GP gets warning over discharge summary errors that led to patient’s death

BMJ 2013; 347 doi: (Published 04 July 2013) Cite this as: BMJ 2013;347:f4330
  1. Clare Dyer
  1. 1BMJ

A doctor whose record keeping errors led to the death of an older patient with cancer has received a warning but no further sanction, after a Medical Practitioners Tribunal Service panel concluded that he was unlikely to repeat his mistake.

GP Hassan Twins was contracted to work two hours a day at New Haven Rehabilitation Centre, used by mostly older patients discharged from Brighton and Sussex University Hospitals NHS Trust. He was tasked with “clerking in” patients, as well as preparing treatment charts for their stay and discharge summaries when they left.

In the case of patient A, a 90 year old man with myeloma, Twins made errors on both documents. In the first, he prescribed prednisolone daily instead of on alternate days as indicated by the hospital discharge. In the rehabilitation centre’s discharge summary, he failed to record that hydroxocobalamin had just been stopped. He also recorded the dose of the cytotoxic drug cyclophosphamide as daily rather than weekly and failed to note that this was being administered by the hospital and was not the responsibility of the patient’s GP. Patient A received a cumulatively lethal dose and died five weeks later.

Twins told the panel that the atmosphere in the rehabilitation centre was “chaotic” and that he was expected to fit five hours’ work into a two hour shift. His role was that of a “jobbing doctor,” he said, and it was unclear who had overall clinical responsibility. He also claimed that he had been called away while writing up the discharge summary and had forgotten to complete it correctly on his return.

The panel found Twins guilty of serious professional misconduct. But in considering a doctor’s current fitness to practise, panels are bound to take into account evidence of overall practice, insight into past failings, and efforts at remediation.

Twins had taken the initiative to telephone patient A’s family to apologise and accept responsibility for the errors he made and did so again at the inquest. He also took a voluntary three month leave to reflect on his mistakes and took several courses aimed at tackling weaknesses in his practice.

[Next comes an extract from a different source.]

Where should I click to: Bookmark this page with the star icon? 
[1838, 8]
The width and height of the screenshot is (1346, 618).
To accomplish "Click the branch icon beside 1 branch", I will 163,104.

He ­­admitted most of the factual charges early on in the GMC’s investigation and contributed to a “learning from incidents report” on the case. He submitted a large number of positive testimonials from patients, professional appraisals, and references from colleagues to support his counsel’s contention that he was “a fundamentally good doctor.”

These factors convinced the panel that he had shown insight, had worked towards remediation, and was unlikely to commit similar errors again. The warning will remain on his record for five years.